I’m not looking for perfect result but for a working one, and learn the pipeline to get it work. :slight_smile:
OK, what do you think?


Attachments

Humanoid_Character-1c.blend (883 KB)

Overall, This will work. Hips.L and Hip should have the root as the parent. Select the armature, hit tab into edit mode, select the hips, and in the bone tab (bone icon) make the parent the root bone for both of them. That way when you move the root bone the whole rig follows.

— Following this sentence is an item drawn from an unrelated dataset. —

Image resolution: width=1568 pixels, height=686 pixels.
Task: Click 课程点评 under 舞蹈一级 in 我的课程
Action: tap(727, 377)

Also, and there’s never an easy way to say this, there’s a problem with the butt crack. It’s the only little part that not’s manifold (Closed and continuous – see screenshot at bottom (pun intended!) :cool:

You could auto weight now (but hold off), select the charcater in object mode, hold shift select the armature ctrl-P choose auto weights. It will work, and you will be able to pose, as is, but I would do the fixes lower down first.

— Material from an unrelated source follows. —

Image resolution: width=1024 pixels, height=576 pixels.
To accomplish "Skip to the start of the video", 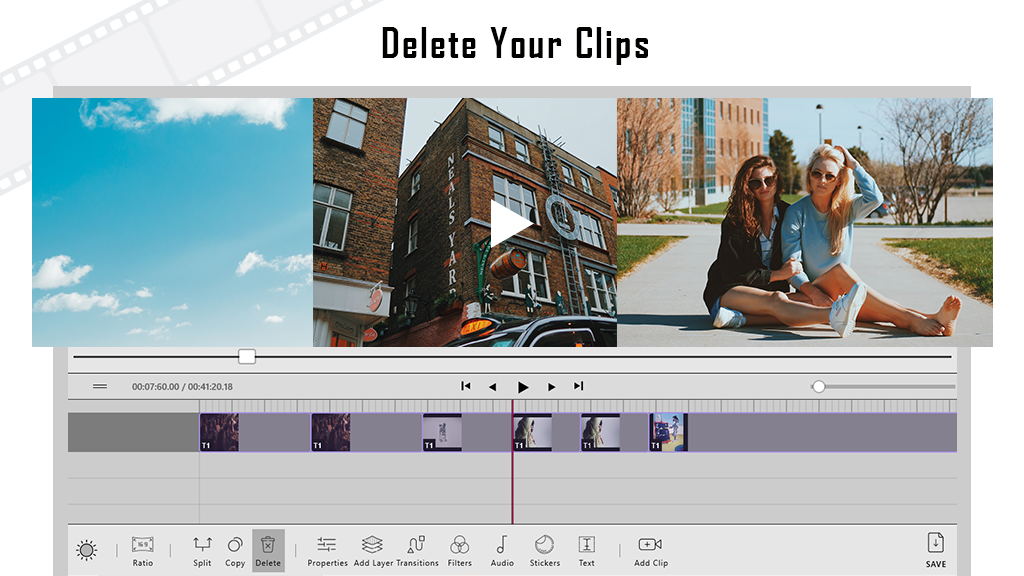I will point(465,386).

Then select the armature, go into pose mode, select a bone, and rotate it with r. you can use global coordinates, to rotate hand above head it would be R Y 90. But you should get used to using and knowing that bones have their own coordinate systems, in which the y axis runs along with the bone itself. In the data tab (man or rig icon) check the ‘axes’ checkbox to show the bones local axes. This is very useful and it’s quite common to bend a knee using the local axis, by hitting R X X (you hit the axis twice for the bone local cordnate system) this is because when the leg as a whole is roatated to some odd global angle you still want the knee to bend perpendicular to the legs bones. Hope that makes sense.

The deforms are pretty good, I didn’t see as much pinching as I though I would with the mesh density as high as it is.

But I would hold off briefly on doing the auto wieghts, and do this first:

I would probably make the basemesh lower poly (and fix the butt while your there, won’t take but 5-10 minutes)

I would do this:
save a new version of the blend
delete the left half of the mesh (leave the centerline)
add a mirror modifier, and enable clipping (check the the checkbox)
you can use alt right click to select loops.
hit x and choose edge 'edge loops; to get rid of the edge loop while bridging/maintaining the manifold loops around it.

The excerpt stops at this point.